Is there a way to use the Narrator Voice(Windows Acessibility) on text-to-speech code?

27 Views Asked by At

Just recently I rediscovered the Windows Narrator, something I knew of way back, but which now has the option to add natural voices.

Then I thought about a text-to-speech code I did some years back while learning, and tried to use it with these natural voices. I downloaded some other languages and natural voices, but I could not find them.
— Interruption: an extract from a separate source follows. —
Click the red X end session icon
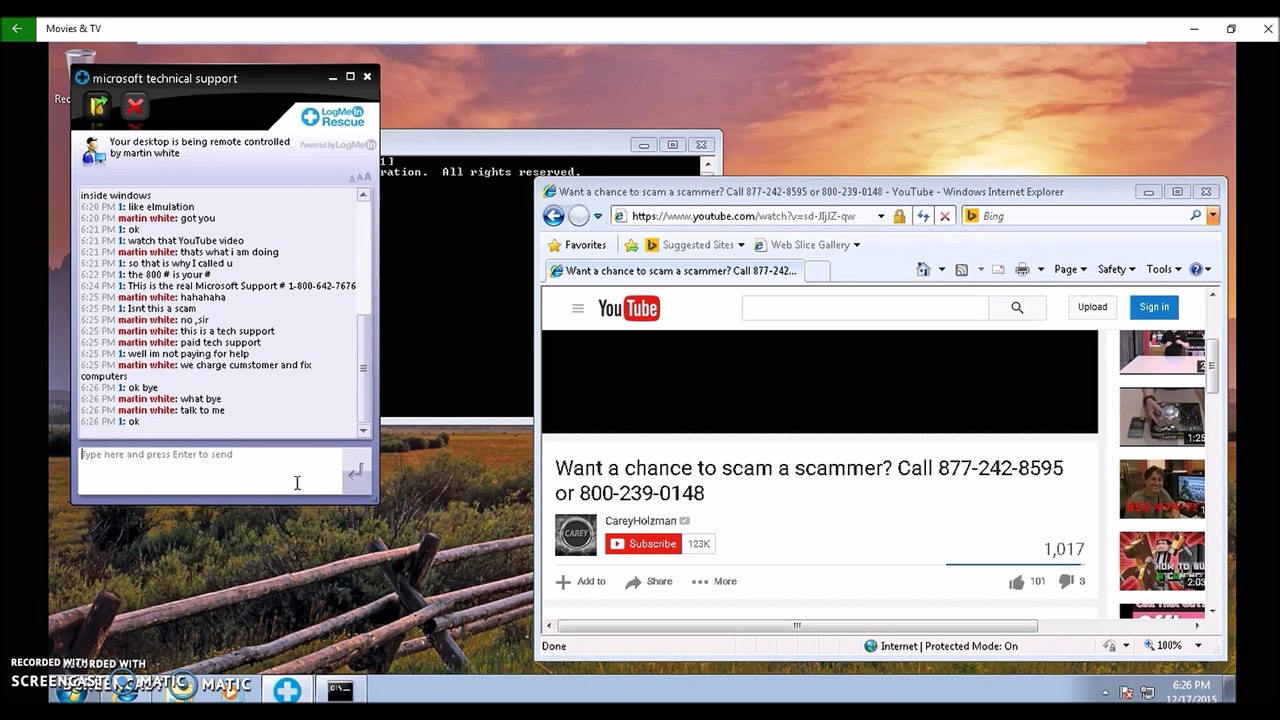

I used this code to print the voices.

import pyttsx3

def print_available_voices():
    engine = pyttsx3.init()
    voices = engine.getProperty('voices')
    for idx, voice in enumerate(voices):
        print(f"Voice {idx + 1}:")
        print(f" - ID: {voice.id}")
        print(f" - Name: {voice.name}")
        print(f" - Languages: {voice.languages}")
        print(f" - Gender: {voice.gender}")
        print("")

def main():
    print("Available Voices:")
    print("-----------------")
    print_available_voices()
    print("-----------------")
    

if __name__ == "__main__":
    main()

It still shows some voices, but those look like the ones that came with the language pack.

Through some research I found that pyttsx3 can only access the voices at HKEY_LOCAL_MACHINE\SOFTWARE\Microsoft\Speech\Voices\Tokens\

And the natural voices appear to be at HKEY_LOCAL_MACHINE\SOFTWARE\Microsoft\Speech_OneCore\Voices\Tokens\

So, I was wondering if it was possible to manually change it, preferably without having to mess with the registry.

Also, I don't particularly need to use pyttsx3, if other text-to-speech lib can solve the problem and it doesn't sound strange, that's good enough for me.